Tastevin wird in Frankreich jedoch auch eine Pipette genannt, mit der aus dem Spundloch eines Fasses eine Probe gezogen wird. Das ist ein Rohr aus Glas oder versilbertem Metall, das oben einen Metallgriff besitzt. Dieser Stechheber war die Ergänzung des Tastevin.
Gebrauch
In die Schale wird ein Schluck des zu probierenden Weines hineingegossen. Die spiegelnde, metallische Oberfläche des asymmetrischen Reliefdekors und seiner Wölbungen und Vertiefungen gestatten es dem Degustator, die Farbe des Weins bei unterschiedlicher Dichte im einfallenden Licht zu beurteilen.
Zur Verkostung von Sekt oder Champagner ist ein Tastevin nicht geeignet, da man mit ihm die Perlage nicht beurteilen kann.
Geschichte
Vorläufer des Tastevin waren flache Trinkschalen, wie sie in den mykenischen, kretischen und kleinasiatischen Kulturen etwa ab 1500 v. Chr. im Altertum und in der Antike in Gebrauch waren. Dies waren ursprünglich einfache tassenartige Schöpfkellen aus Ton, Terrakotta und Keramik, aber auch aus Holz und Metall. Mit ihnen konnte aus Gefäßen wie Amphoren oder Krater das Getränk herausgeschöpft werden. Die Schale hatte einen länglichen Henkel oder einen Ring, durch den der Zeigefinger gesteckt werden konnte, damit er nicht nass wurde. Mit diesem Gerät wurde der Wein entnommen, geprüft und getrunken.
Im 15. Jahrhundert wurde in Burgund eine kleine Tasse mit glatten oder bossierten Wänden als taste vin bezeichnet. Im Languedoc hieß das Gerät tasson, tassot, tassette und tasse à vin. In England wurden die ersten Probierschalen dieser Art im 14. Jahrhundert erwähnt. Der Höhepunkt des Tastevin war im 18. Jahrhundert, als Goldschmiede die reliefverzierten, getriebenen und ziselierten Probierschalen kunstvoll fertigten. Oftmals waren die Namen der Besitzer und ein Datum eingraviert. Tastevins waren für professionelle Weinverkoster bestimmt und mussten auch robust sein, da sie auf Einkaufstouren in Weinkellern benutzt wurden. Deshalb wurden sie zumeist aus Silber hergestellt.
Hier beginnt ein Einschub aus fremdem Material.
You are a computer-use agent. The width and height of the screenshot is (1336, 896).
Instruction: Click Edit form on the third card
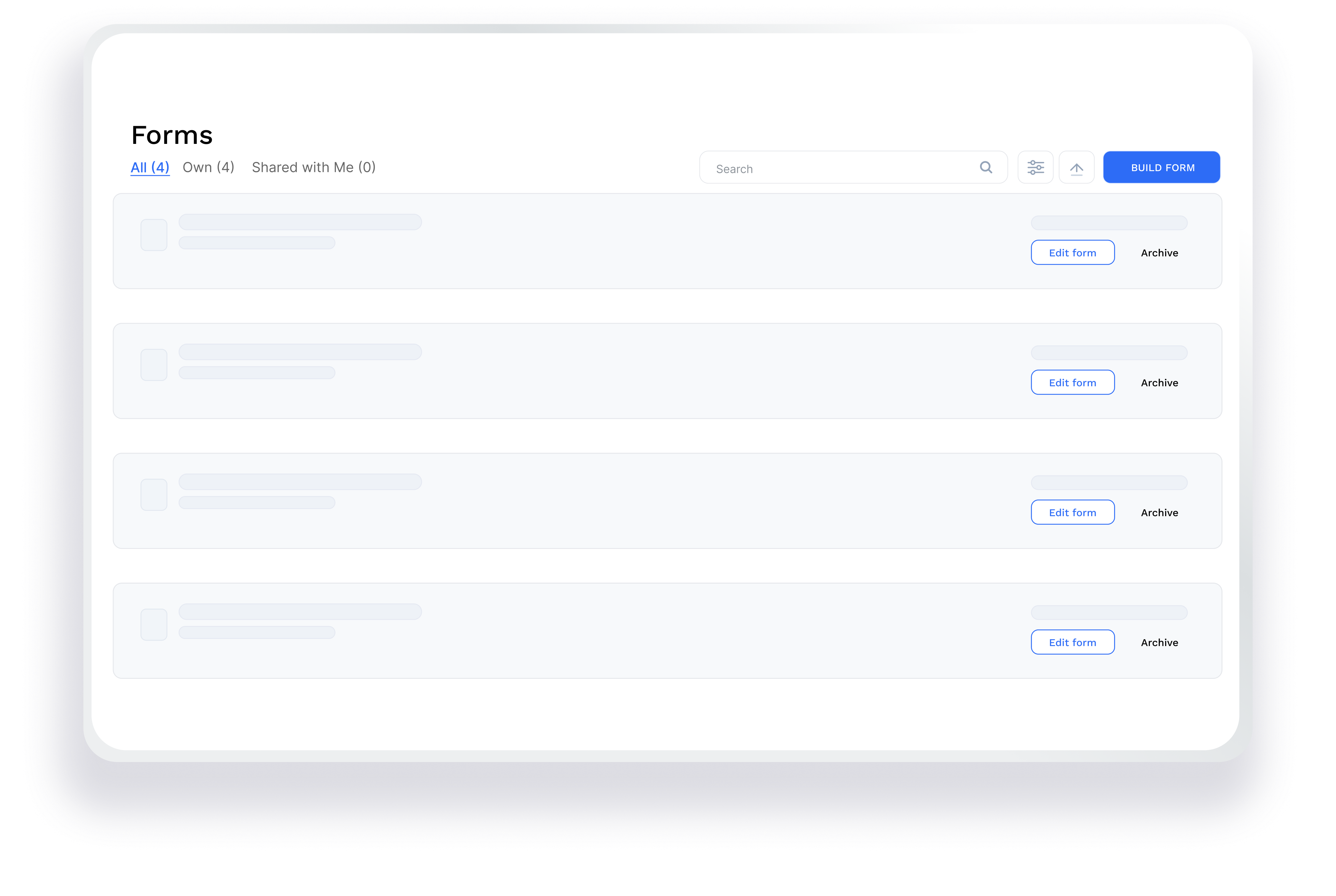tap(1072, 512)
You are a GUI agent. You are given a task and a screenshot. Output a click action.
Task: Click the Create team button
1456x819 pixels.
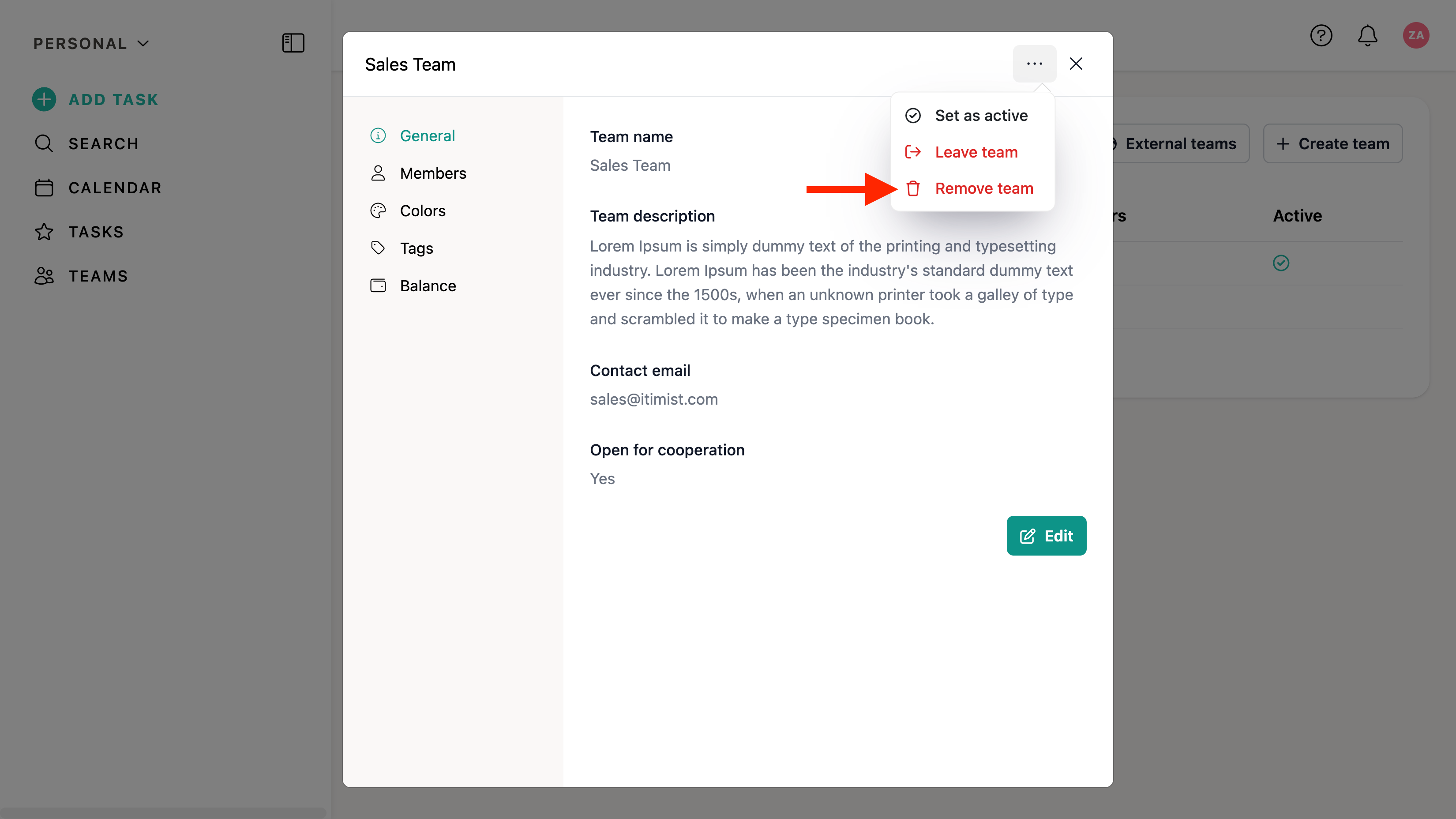pos(1332,143)
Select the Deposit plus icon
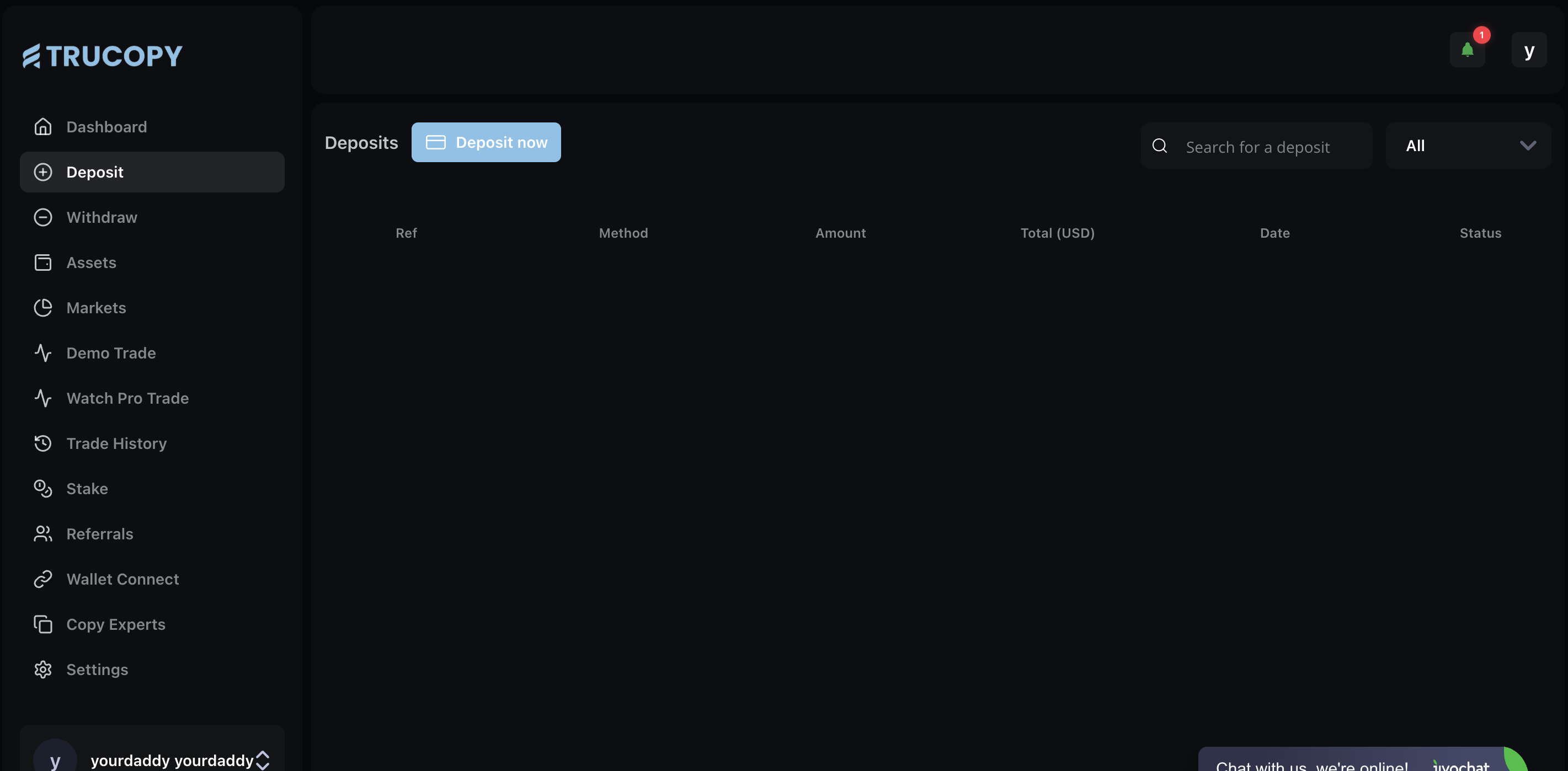The height and width of the screenshot is (771, 1568). (42, 172)
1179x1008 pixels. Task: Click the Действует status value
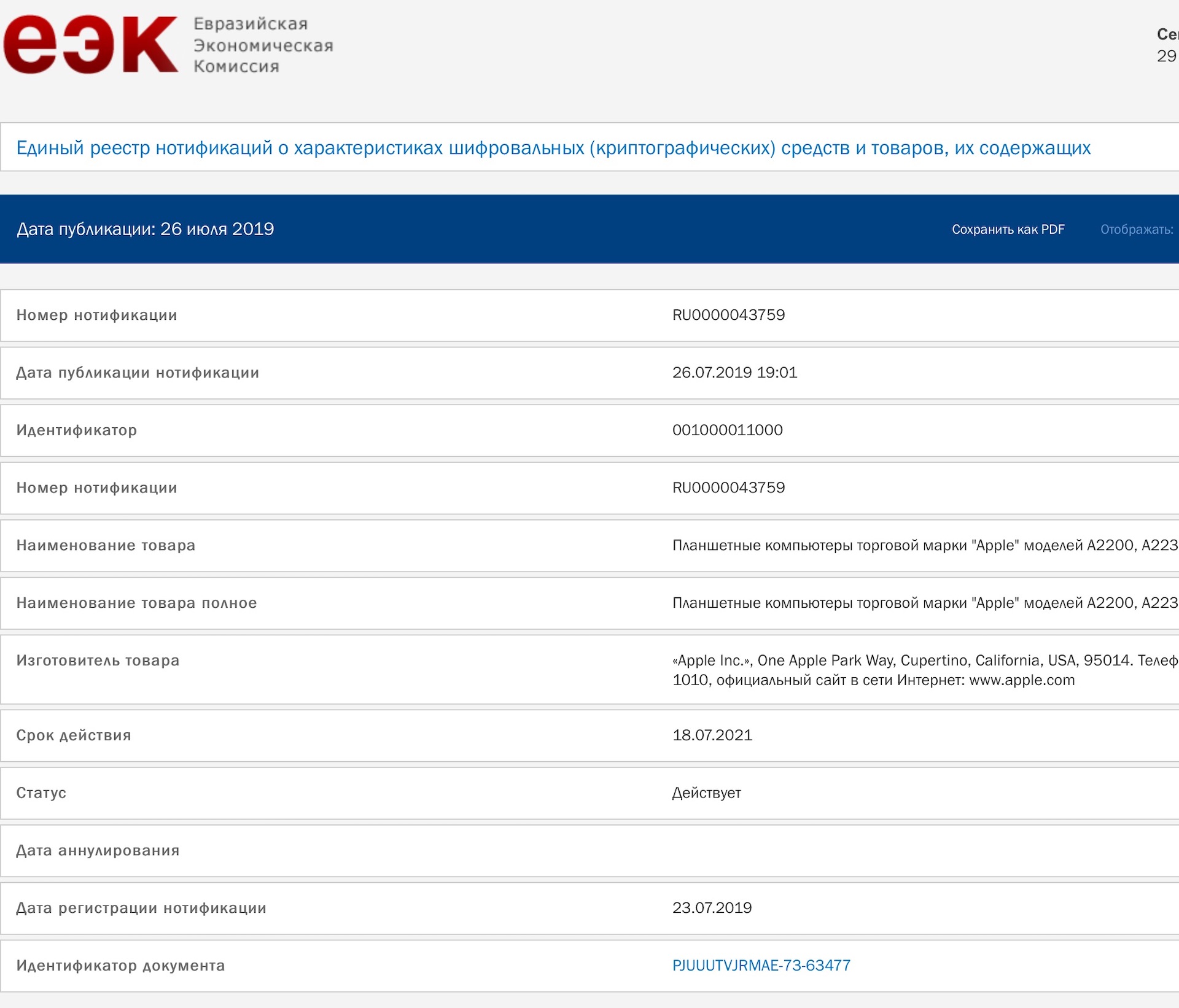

Nach 1800 wurden nicht mehr viele Tastevins hergestellt.
In Burgund wurden noch bis zum Ende des 20. Jahrhunderts Tastevins im Weinkeller benutzt, da sich in ihnen, anders als im Glas, auch bei dämmriger und schwacher Beleuchtung die Klarheit und Farbintensität eines Weins begutachten lässt.
Moderne sensorische Verkostungsmethoden setzen auf das Probier-Glas, da man, insbesondere vor einem weißen Hintergrund, die Farbe des Weins und seine Lichtreflexe beurteilen kann. (Es gibt noch spezielle Probiergläser aus undurchsichtigem Glas, die zum Beispiel zum Verkosten von Weinen angewandt werden, wo Farbschattierungen der Weine die Beurteilung nicht beeinflussen sollen.)
Der Tastevin wird heute als kulturgeschichtliches Kleinod der Weinhistorie geschätzt. Originale können einen antiquarischen Wert besitzen. Vor allem Weinbruderschaften pflegen seine Erinnerung als traditionelles Verkostungsgerät. In Burgund ist eine Confrérie namentlich dem Tastevin gewidmet, die Confrérie des Chevaliers du Tastevin.
Literatur
- R. Mazenot: Le tastevin à travers les siècles. Grenoble 1973.
- Émile Peynaud: Die hohe Schule für Weinkenner. Albert Müller Verlag, Stuttgart u. a. 1984, ISBN 3-275-00843-9.